Re: blends linked from the main debian page
Hi,
On Mon, Apr 11, 2011 at 04:50:14PM +0200, Stefano Zacchiroli wrote:
> > 3. In Debian we have a number of great sub-projects which are not properly
> > exposed even within Debian itself. I have once suggested to float all
> > the blends up to the main Debian page to make it at once look appealing
> > and specific to a broad range of specialists. But I failed to generalize
> > the proposal, so it hasn't worked out yet.
>
> I like a lot the idea of providing links to blends from the Debian
> homepage [1], thanks for proposing (and revamping) the idea! However,
> from the above paragraph I do not understand what you needed to
> generalize and why it is blocking the implementation of the proposal.
> Can you be more specific about that?
As you can probably assume I'm in favour of making Blends more popular
and thus I in principle support the idea to make them visible on the
main Debian page.
However, my concern is of a bit different nature than yours (web page
design). The problem we have is that while three Blends are working
nicely and fully adopted the idea (namely Debian Edu, Debian Med and
Debian Science) and people are actively working with the existing tools
as well as having understood the idea we have currently projects which I
would call "potential" Blends. There are for instance Debian Jr
(actually the first Blend) which is orphaned - my regular pings at
relevant places were not answered by anybody and currently the only sign
of Debian Jr is SPAM on its mailing list. (Well, OK, I updated the
metapackages if needed - but that's no project work.)
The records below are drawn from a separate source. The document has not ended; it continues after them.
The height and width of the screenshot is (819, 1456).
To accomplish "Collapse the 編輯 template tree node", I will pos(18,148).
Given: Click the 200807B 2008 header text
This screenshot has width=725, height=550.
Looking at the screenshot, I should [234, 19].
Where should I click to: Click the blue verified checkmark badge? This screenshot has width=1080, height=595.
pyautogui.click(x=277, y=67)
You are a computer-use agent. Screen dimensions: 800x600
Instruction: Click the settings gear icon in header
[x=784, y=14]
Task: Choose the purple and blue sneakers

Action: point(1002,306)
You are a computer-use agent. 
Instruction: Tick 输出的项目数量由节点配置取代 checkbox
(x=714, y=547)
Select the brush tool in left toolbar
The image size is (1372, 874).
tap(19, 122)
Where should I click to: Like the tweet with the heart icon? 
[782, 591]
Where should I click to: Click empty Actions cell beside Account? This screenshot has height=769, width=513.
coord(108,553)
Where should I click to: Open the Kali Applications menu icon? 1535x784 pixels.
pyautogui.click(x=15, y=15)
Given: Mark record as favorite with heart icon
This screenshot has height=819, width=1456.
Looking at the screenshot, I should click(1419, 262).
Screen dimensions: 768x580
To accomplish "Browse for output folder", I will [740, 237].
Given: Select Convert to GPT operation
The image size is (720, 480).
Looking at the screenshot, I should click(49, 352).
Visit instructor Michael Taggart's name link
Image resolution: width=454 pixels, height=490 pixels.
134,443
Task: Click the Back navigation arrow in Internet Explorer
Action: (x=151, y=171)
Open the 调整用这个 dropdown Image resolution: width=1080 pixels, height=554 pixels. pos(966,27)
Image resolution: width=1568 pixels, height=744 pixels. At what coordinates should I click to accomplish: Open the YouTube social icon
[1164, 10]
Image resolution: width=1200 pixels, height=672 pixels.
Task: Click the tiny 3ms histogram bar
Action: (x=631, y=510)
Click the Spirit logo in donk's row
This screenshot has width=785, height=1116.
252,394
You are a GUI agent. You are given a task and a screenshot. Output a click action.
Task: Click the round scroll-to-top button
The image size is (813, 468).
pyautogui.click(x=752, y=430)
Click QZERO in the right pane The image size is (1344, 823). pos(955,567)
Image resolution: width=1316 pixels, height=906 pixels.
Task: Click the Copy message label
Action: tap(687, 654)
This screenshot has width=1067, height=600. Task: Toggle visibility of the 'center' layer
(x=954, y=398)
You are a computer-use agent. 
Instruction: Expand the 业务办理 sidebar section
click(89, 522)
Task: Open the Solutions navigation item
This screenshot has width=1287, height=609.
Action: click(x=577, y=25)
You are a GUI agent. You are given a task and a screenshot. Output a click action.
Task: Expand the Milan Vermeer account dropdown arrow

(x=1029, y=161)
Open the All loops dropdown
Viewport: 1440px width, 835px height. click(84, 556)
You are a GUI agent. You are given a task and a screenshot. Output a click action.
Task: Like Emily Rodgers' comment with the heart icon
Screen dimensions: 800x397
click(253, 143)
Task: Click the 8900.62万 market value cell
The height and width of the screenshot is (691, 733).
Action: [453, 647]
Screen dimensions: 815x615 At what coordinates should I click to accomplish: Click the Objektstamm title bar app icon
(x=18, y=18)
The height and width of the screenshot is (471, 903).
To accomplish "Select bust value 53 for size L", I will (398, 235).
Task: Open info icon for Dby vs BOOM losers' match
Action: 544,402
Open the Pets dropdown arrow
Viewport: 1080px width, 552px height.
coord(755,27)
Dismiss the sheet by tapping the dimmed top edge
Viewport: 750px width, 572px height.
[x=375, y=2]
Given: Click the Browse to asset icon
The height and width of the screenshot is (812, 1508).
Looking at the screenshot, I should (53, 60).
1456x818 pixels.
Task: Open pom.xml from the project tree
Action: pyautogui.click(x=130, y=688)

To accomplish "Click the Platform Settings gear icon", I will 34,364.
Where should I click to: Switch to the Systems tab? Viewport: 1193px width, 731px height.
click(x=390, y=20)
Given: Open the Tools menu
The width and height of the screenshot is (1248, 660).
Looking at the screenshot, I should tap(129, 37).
We also have Debian Lex which is more or less a stub. It would not be
really helpful if you would direct lawyers onto this project - except if
it will be made really clear that this is a place for developers but not
for users.
We have Debian Accessibility which is using the tasks pages but do not
want to use the metapackages and do not really identify itself as a
Blend. As long as the main drivers of a project do not adopt the idea
(see below) I'm hesitating to advertise them as Blends.
Than we have those projects which are rather packaging projects which I
tried to convince adopting the ideas of a Blend. These are Debian GIS
(just convinced them to do conversation on a list named debian-gis
rather than pkg-grass), Debian Multimedia (some people there consider
the idea of Blends cool but there is not much effort done to really
maintain a complete Multimedia system but rather a set of single
packages), DebiChem (where one main supporter is happy about the Blends
approach but has time constraints), Pkg-Games which did not even started
working on Blends stuff, but IMHO would have great potential becoming
a Blend (and could even copy / adopt Debian Jr).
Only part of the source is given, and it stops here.